Essentially, you select one thing you want to change about your message and leave everything else the same. Then you see which one people like more.
We use Mailchimp, an incredibly powerful and incredibly free newsletter delivery program. It meters just about everything about our newsletter mailings, be they to Insiders only or our general, free mailing list (sign up!).I can tell when people give us a few minutes of their time when they read our content, and I can find out whether Insiders are looking at our article recap links in our periodical Insider-only emails.
Among other things, Mailchimp lets me split-test single variables. This time, it was whether the headline “Make money on Grove of the Burnwillows” would be read by more people than “The biggest engine in Modern…” I used hype-y headlines on both – I like an email to actually tell the reader in the subject line what it’s about, instead of being something like “QS Free Newsletter, [Date].” Keep reading to find out which one was better! I think next time I’ll try testing a boring headline with a hyped headline and seeing which one our readers prefer. That is, clearly, another thing you can test with A/B tests.

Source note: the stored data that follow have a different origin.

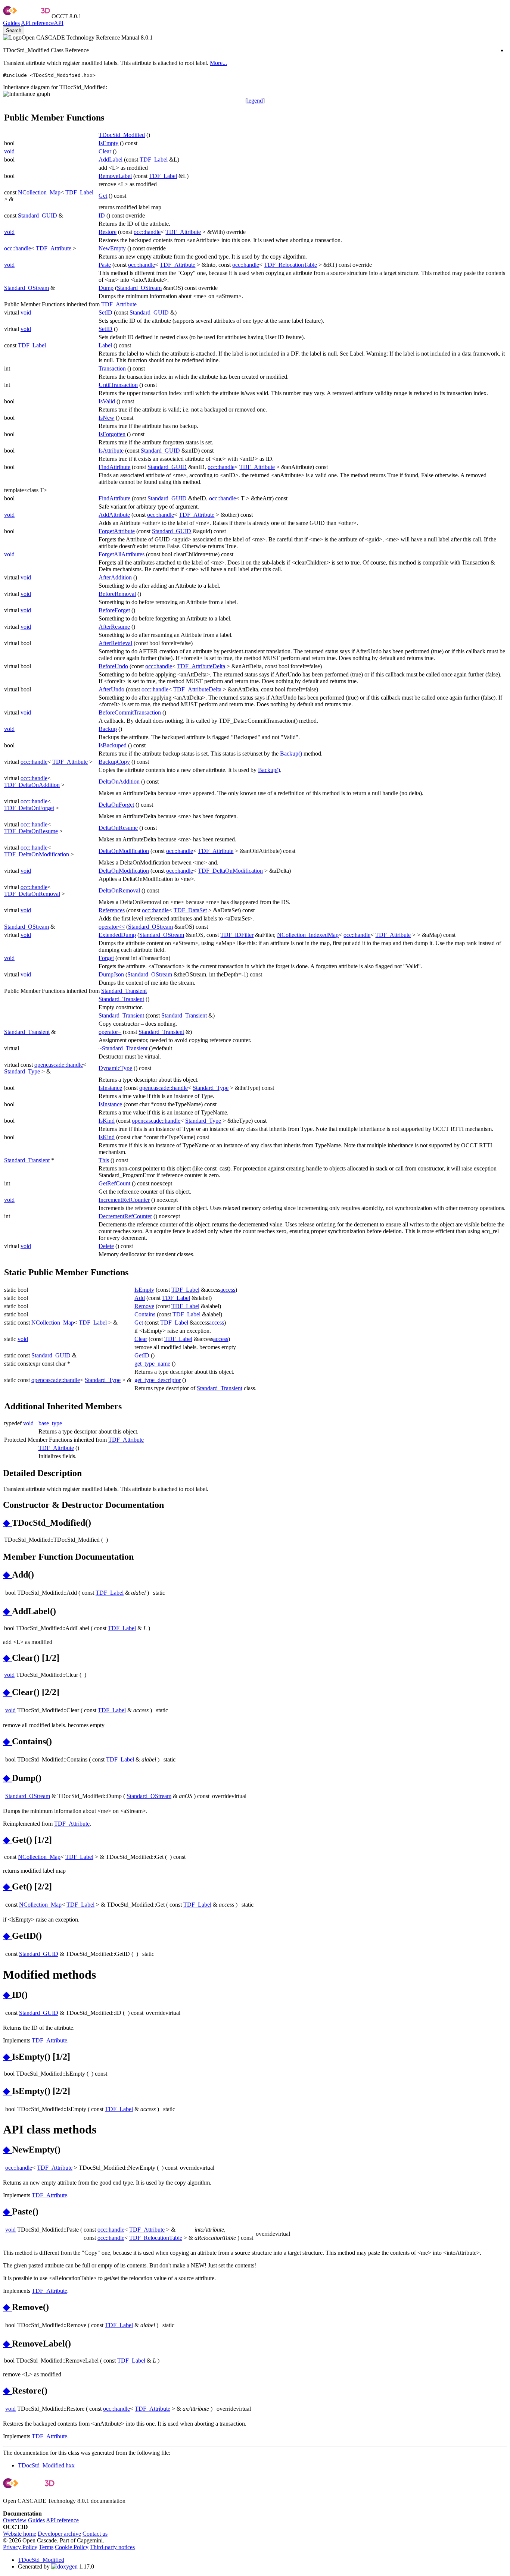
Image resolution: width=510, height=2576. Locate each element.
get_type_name (152, 1363)
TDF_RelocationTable (290, 265)
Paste (105, 265)
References (112, 910)
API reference (62, 2520)
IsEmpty (108, 143)
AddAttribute (114, 515)
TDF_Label (154, 159)
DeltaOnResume (118, 828)
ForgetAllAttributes (121, 554)
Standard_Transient (124, 991)
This (104, 1160)
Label (105, 345)
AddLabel (110, 159)
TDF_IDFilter (237, 935)
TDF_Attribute (183, 232)
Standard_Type (22, 1071)
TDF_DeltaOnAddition (32, 785)
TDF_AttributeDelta (201, 666)
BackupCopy (114, 762)
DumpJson (111, 974)
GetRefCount (114, 1183)
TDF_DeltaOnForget (29, 808)
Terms (46, 2547)
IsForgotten (112, 434)
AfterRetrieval (115, 643)
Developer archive (59, 2533)
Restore (107, 232)
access (227, 1290)
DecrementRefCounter (125, 1216)
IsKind (107, 1120)
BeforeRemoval (117, 594)
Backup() (291, 753)
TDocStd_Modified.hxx (46, 2465)
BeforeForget (114, 610)
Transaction (112, 368)
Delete (106, 1246)
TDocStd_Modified (122, 135)
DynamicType (115, 1068)
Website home (19, 2533)
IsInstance (110, 1088)
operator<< (112, 926)
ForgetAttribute (117, 531)
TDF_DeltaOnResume (31, 831)
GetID (141, 1355)
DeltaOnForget (116, 804)
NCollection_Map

You may have received the email yesterday, or you may have gotten it this morning. I wasn’t leaving you out! What I did was schedule Mailchimp to send the “winning” email to the full list. It selected about a quarter of the list and sent it to them. I then set it to send the email that was opened more to the rest of the list. Why did it take a day? With usual newsletters, timeliness isn’t that important, so the default is a day. I think I’ll explore setting it to half a day or a matter of hours. It’s clear from Twitter that people were interested in getting it and discussing it. It should have sent to the full list yesterday afternoon.
I personally like writing our newsletter because I love talking with fans, but it’s also an opportunity to show people what our Insider service is about. I detest getting on newsletter lists that just send out ugly pitches and don’t entertain at all, so I don’t want to inflict that on anyone. With split testing, I can send the most efficient messages to our subscribers and hopefully, encourage some of them to sign up.
It turns out that “Make money on Grove of the Burnwillows” beat the other headline by 3%, which isn’t that significant. The other headline, though, had at least 5% more clicks on the internal links (my Survival article and the Insider signup page), so there may be something to that.
I am still finding my legs on the subject of what people like to read about in newsletters. Expect more unlocked Insider articles and format commentary, along with occasional non-sequitors (I just discovered this history documentary I love is online!) or things like decklists that are heating up (wait till you see my Modern Gifts deck).
I’ll say one last thing on split testing: we will never split test our up-to-the-minute Insider email alerts. The overwhelming value of those is their timeliness, and I’d never do something to delay them.